他没有落海,而是直接被气流卷起,遥遥围着海面上的“巨人”划着弧线。
在被彻底卷入旋涡之前,他所看到的,是远方风暴中一块隐约的白帆,它就像风筝一样悬浮在那里,拉着下面的诺拉耶桑号不断打转。
“咔擦!”
船身撕裂。
剩下来的人几乎是旋转着被抛入风暴中,一眨眼就化作天上的小点,再一眨眼就消失不见。
……
希茨菲尔感觉自己进入了一个童话世界。
在她的印象中,她和夏依冰一起被卷入风暴——甚至被卷入海龙卷的最中心。
她们先是品尝了一番脏衣服在涡轮增压洗衣机里的体验,最艰难的时刻甚至被水流卷到漆黑的深海,差一点抵达海底海沟。

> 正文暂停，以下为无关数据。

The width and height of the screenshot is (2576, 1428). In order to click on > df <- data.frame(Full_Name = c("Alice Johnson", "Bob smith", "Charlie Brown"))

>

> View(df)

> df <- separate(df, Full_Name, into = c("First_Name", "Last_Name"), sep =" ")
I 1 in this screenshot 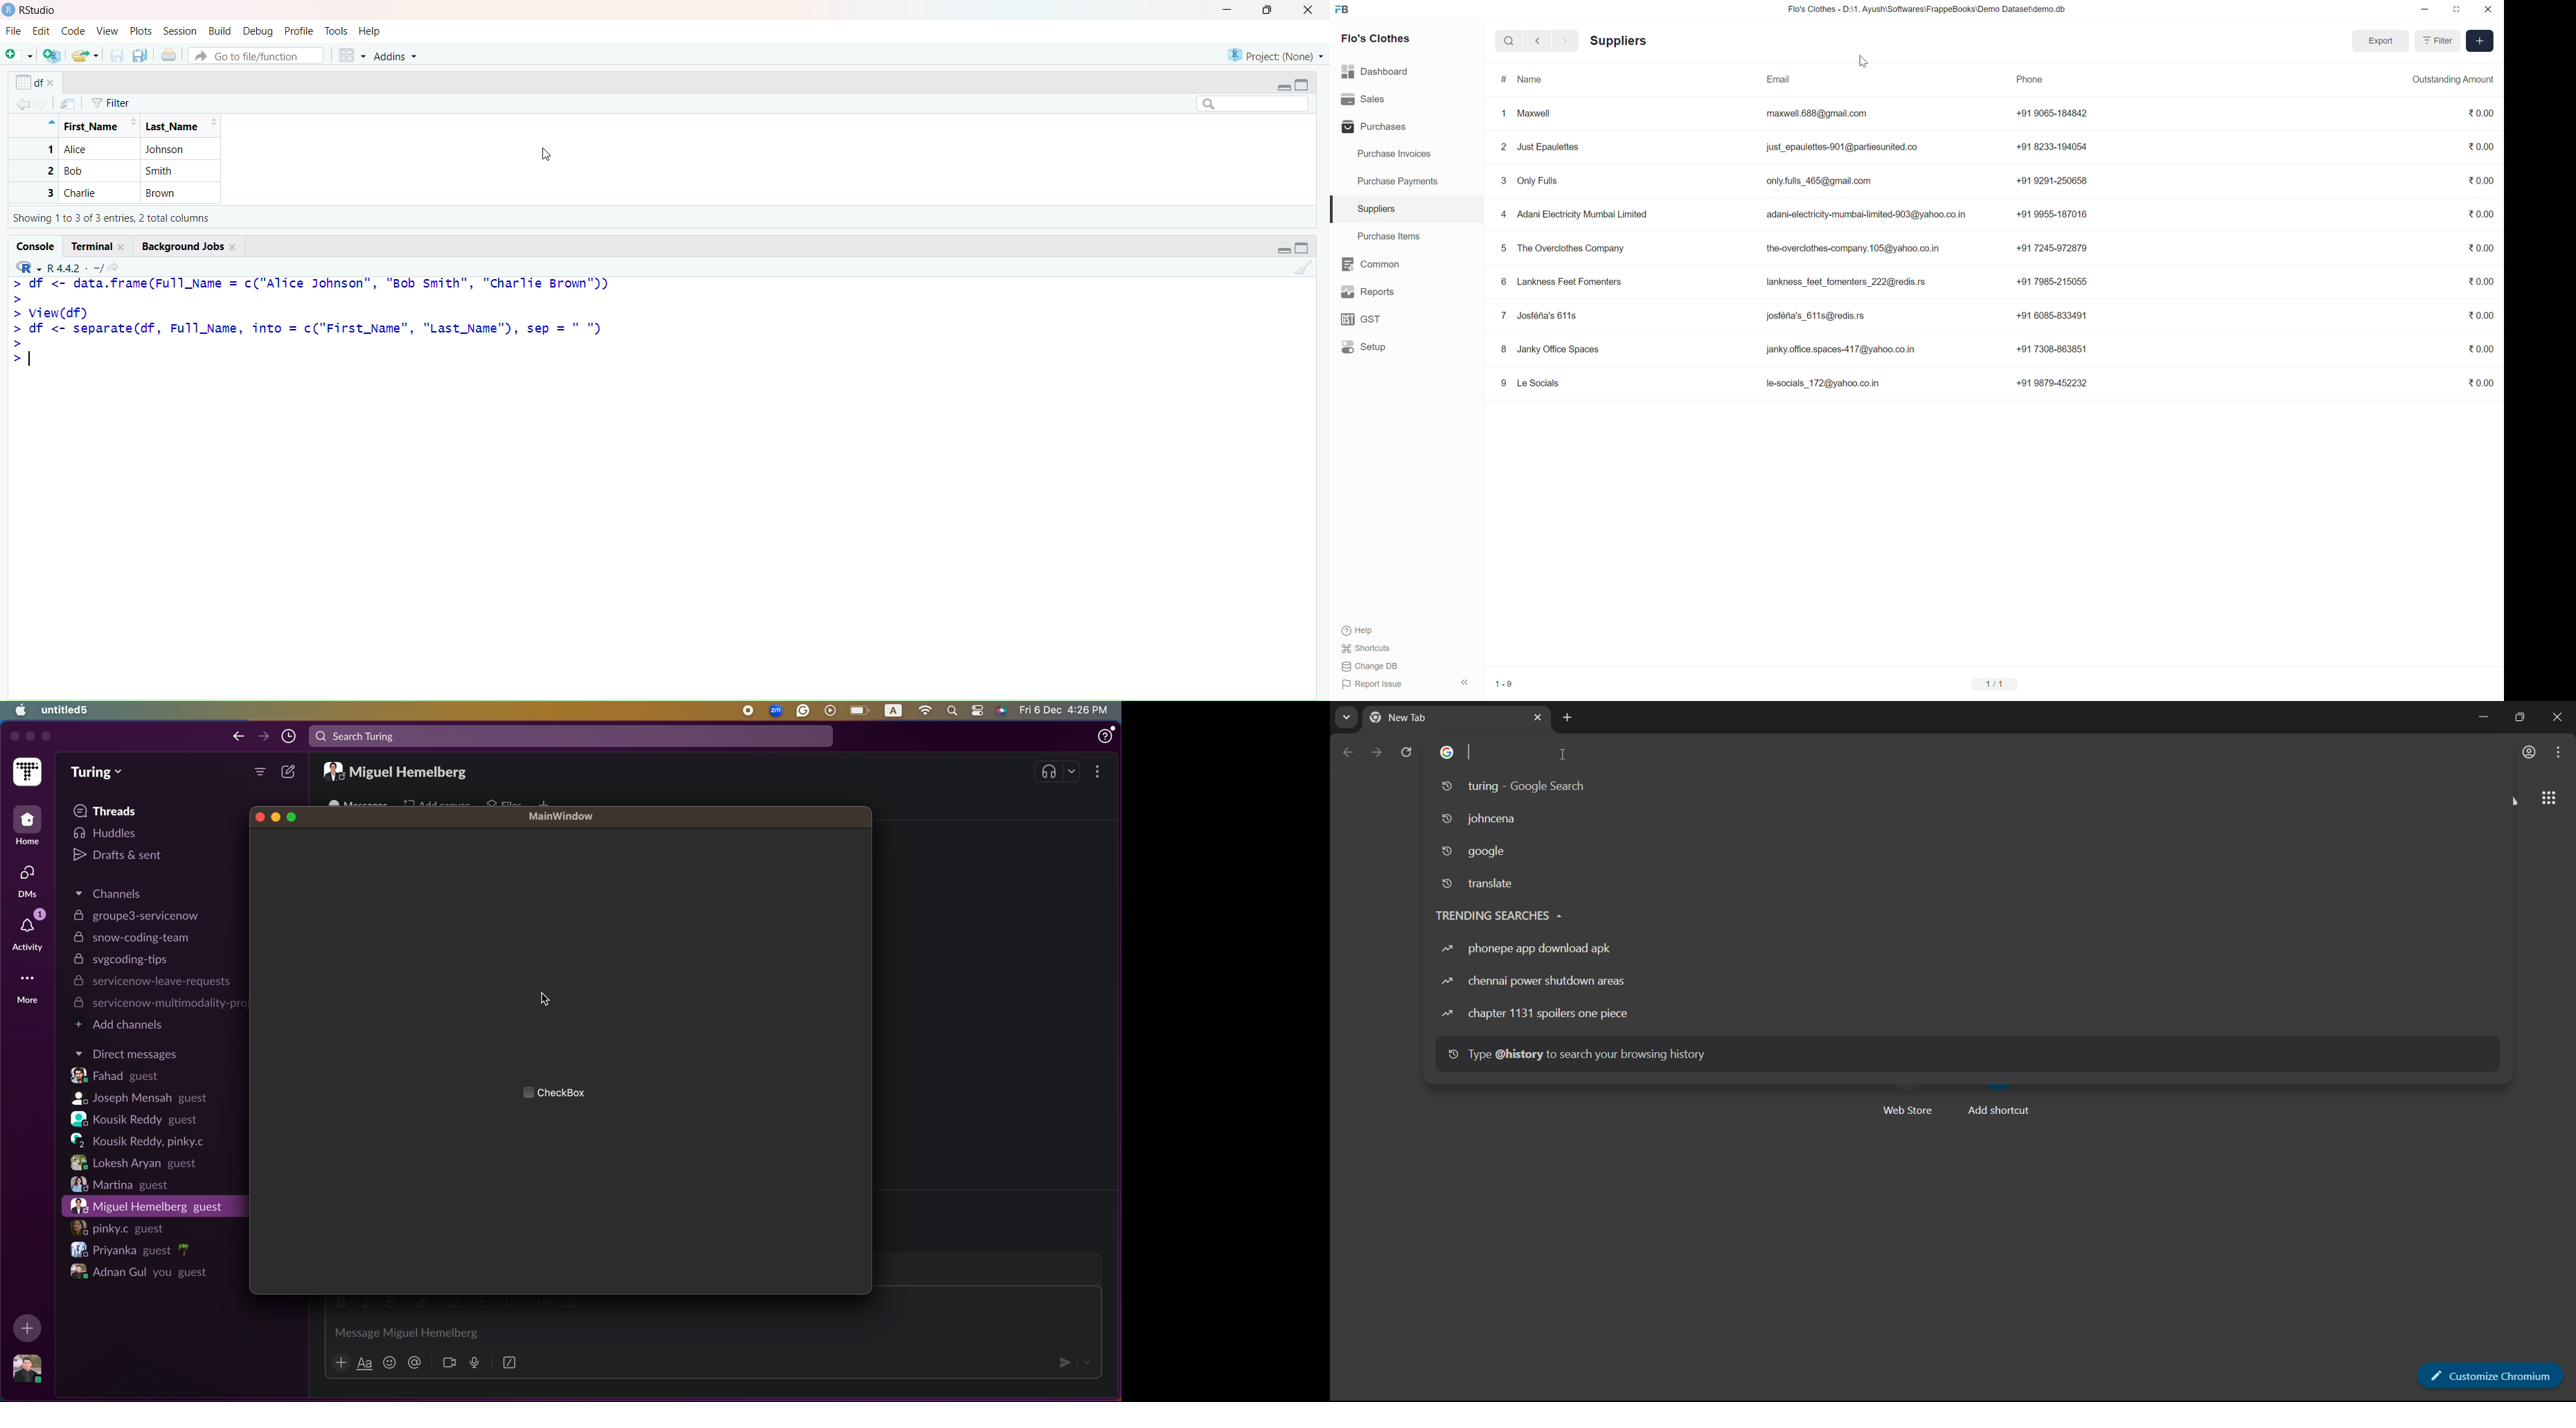, I will do `click(315, 326)`.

下一刻,她们又被重新卷出海面。一直旋转……上升……直至进入漆黑乌云,耳畔甚至能听到雷鸣炸裂。
再然后……
她就感觉身体变得轻飘飘的。
她好像是被什么人抱在怀里,突破了云层,被气流托着,去到了海鸟都无法触及的高度,就在这里飘拂、旋转……有时还能感受到暖暖的光洒在脸上,很是舒服。
这感觉好像有哪里不对。
当她意识到这一点的时候,她终于能感觉到身体的存在。
但只是感觉到而已。
她好像……是躺在一块坚硬石板上,浑身上下酸麻胀痛,就连开口说话都办不到。
“她醒了吗?”
“醒了。”
好像隐约能听到面前有人在低声交谈。
“伤势如何。”
“血液不畅、水肿、高烧……与其说是伤势不如说疾病。”
“这么神奇!”
“但另一个就不走运了……”
另一个!
希茨菲尔微微瞪眼。
她想起了在幻觉中感受到的温软怀抱,试图强行挺身坐起来一点。
“当心——”
但她估错了自己的状态。
一个翻身起来没能挺住,又在一阵惊呼中翻下了石板。